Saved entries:
-- Opening Marker --

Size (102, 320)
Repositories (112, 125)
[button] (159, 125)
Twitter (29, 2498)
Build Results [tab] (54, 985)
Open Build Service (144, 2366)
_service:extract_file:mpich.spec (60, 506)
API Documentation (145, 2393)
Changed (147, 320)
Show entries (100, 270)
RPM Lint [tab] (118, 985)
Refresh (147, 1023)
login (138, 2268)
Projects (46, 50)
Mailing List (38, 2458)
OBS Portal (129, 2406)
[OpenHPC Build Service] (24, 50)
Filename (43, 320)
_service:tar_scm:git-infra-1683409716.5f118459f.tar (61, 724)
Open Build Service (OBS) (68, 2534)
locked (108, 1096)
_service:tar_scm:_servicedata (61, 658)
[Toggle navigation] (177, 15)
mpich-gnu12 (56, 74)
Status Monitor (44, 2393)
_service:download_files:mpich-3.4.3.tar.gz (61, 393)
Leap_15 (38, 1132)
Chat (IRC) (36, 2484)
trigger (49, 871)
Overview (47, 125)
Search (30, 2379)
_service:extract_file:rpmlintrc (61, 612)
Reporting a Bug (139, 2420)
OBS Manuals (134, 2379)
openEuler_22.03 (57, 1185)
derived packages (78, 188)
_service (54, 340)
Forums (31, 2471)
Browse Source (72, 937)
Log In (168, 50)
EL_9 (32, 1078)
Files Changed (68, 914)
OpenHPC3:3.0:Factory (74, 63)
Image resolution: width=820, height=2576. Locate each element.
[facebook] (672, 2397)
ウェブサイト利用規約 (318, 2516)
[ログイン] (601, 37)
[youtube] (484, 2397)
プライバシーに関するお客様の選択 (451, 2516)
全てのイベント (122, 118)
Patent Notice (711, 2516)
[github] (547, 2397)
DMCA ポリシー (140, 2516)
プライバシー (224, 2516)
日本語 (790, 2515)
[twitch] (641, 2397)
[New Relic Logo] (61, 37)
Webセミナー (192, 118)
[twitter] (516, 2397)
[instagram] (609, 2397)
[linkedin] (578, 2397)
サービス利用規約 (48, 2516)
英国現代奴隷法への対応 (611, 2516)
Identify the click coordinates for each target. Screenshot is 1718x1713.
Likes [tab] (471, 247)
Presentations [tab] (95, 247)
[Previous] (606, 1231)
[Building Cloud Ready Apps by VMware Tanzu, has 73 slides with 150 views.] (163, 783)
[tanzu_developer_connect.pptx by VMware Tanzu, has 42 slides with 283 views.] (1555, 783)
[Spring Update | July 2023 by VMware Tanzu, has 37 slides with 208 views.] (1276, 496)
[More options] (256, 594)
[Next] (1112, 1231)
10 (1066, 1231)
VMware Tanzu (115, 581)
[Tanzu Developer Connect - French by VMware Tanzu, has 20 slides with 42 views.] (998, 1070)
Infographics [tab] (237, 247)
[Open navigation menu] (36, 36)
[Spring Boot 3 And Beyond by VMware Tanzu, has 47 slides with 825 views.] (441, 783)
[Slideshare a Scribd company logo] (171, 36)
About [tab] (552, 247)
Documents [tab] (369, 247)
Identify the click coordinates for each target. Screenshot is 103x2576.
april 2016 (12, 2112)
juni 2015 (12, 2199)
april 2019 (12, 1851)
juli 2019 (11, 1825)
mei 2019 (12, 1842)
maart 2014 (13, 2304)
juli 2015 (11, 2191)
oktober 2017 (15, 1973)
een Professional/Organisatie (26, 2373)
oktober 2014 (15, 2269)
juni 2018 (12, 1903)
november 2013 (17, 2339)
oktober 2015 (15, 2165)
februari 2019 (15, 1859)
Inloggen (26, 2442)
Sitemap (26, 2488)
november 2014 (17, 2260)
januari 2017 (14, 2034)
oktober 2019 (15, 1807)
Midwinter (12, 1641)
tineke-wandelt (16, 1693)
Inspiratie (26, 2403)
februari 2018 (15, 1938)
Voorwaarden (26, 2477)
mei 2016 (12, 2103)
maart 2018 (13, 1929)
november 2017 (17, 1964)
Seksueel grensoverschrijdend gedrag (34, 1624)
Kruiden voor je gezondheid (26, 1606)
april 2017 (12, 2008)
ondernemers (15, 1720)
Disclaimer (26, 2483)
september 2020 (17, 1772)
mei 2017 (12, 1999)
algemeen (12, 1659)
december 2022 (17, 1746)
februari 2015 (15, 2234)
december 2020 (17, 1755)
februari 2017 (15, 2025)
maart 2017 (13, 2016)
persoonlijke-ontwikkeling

-- Closing Marker --

Action item >> Could you find every line in the records above that has the string "november" and copy it?

Solution below >>
november 2013 (17, 2339)
november 2014 (17, 2260)
november 2017 (17, 1964)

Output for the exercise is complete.